Hier geht es darum, dass die Kraft des Gegners gegen ihn selbst gewendet wird, indem seine Übermacht nicht uns, sondern ihm selbst zum Schaden gereicht. Hier können wir uns dem anderen scheinbar unterwerfen, so dass er das Gefühl hat gesiegt zu haben und uns gegenüber seine Wachsamkeit zurücknimmt. Gerade ein Gegner mit einem großen Ego ist oft sehr anfällig für einen solchen „Sieg“. Auf der anderen Seite werden wir unser eigenes Ego zügeln müssen, um zu so einer Strategie in der Lage zu sein. Andererseits befinden wir uns dann oft sogar „im Lager“ unseres Gegners und können so von innen heraus daran arbeiten unsere Interessen zu befördern. Ein Sonderfall stellt hier der so genannte „Pyrrhussieg“ dar, bei dem der Gegner zwar gewinnt, dabei sich aber derart verausgabt, dass der Sieg de facto einer Niederlage gleichkommt.

 

Arbeit an sich selbst

Erkennen wir, dass wir zu schwach für eine Konfrontation sind, dann können wir uns auch dazu entschließen uns zu stärken, unsere Ressourcen und unseren Geist zu optimieren, um in Zukunft besser auf einen Gegner vorbereitet zu sein. Möglichweise können wir eine andere Strategie (und sei es auch Flucht) anwenden, um Zeit zu gewinnen. Diese Zeit müssen wir dann aber auch nutzen und nicht uns zurücklehnen und hoffen, dass der Konflikt uns nicht treffen wird.

Das zentrale Problem bei der Auseinandersetzung mit anderen ist die Angst. Angst ist eine ganz normale menschliche Empfindung, die meisten spüren sie sehr oft bzw. sind sogar von einem permanenten unterschwelligen Gefühl der Angst durchdrungen. Gerade die Menschen des Westens fürchten sich vor allem Möglichen, sei es nun realistisch oder nicht (und in den meisten Fällen sind unsere „Gefahren“ gar nicht real oder übertrieben). Wir werden alle mit Angst geboren, als kleine Kinder fürchten wir uns vor allen möglichen Dingen und suchen Schutz bei anderen. Es gehört jedoch zu den Aufgaben eines jeden Mannes (und oft auch von Frauen) diese Ängste zu überwinden und so zur Reife zu gelangen.

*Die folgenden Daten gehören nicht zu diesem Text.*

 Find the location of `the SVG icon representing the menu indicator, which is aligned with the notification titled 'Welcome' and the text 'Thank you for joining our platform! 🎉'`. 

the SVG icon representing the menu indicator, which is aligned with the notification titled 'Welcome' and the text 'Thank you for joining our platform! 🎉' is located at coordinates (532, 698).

Angst macht den Menschen zu Sklaven, sie nimmt uns die Freiheit und wir werden dadurch willfährige Werkzeuge in der Hand eines anderen, der weiß wie man mit Angst Menschen steuert. Unsere gesellschaftlichen Führer wissen das ganz genau. Es ist wichtig zu erkennen, dass die Angst keine Notwendigkeit ist, das sie aber vor allem eine Art „freiwilliger Knechtschaft“ darstellt, Ketten die wir aus eigenem Willen tragen und nicht solche, die uns unweigerlich von anderen angelegt werden. Das ist überhaupt das Paradoxon unserer Zeit: Die Unfreiheit der Menschen ist selbstverschuldet, durch ihre intellektuellen, mehr noch jedoch durch ihre charakterliche Unreife. Lautet das Motto der Aufklärung nach Kant: „Habe Mut dich deines eigenen Verstandes zu bedienen!“ um dadurch aus der selbstverschuldeten Unmündigkeit zu entkommen, so müssten wir heute hinzufügen: „Zuerst musst du deinen Charakter entwickeln und Kontrolle über deine Emotionen erlangen, sonst hast du nicht den Mut, um dich deines eigenen Verstandes bedienen und dann auch danach zu handeln!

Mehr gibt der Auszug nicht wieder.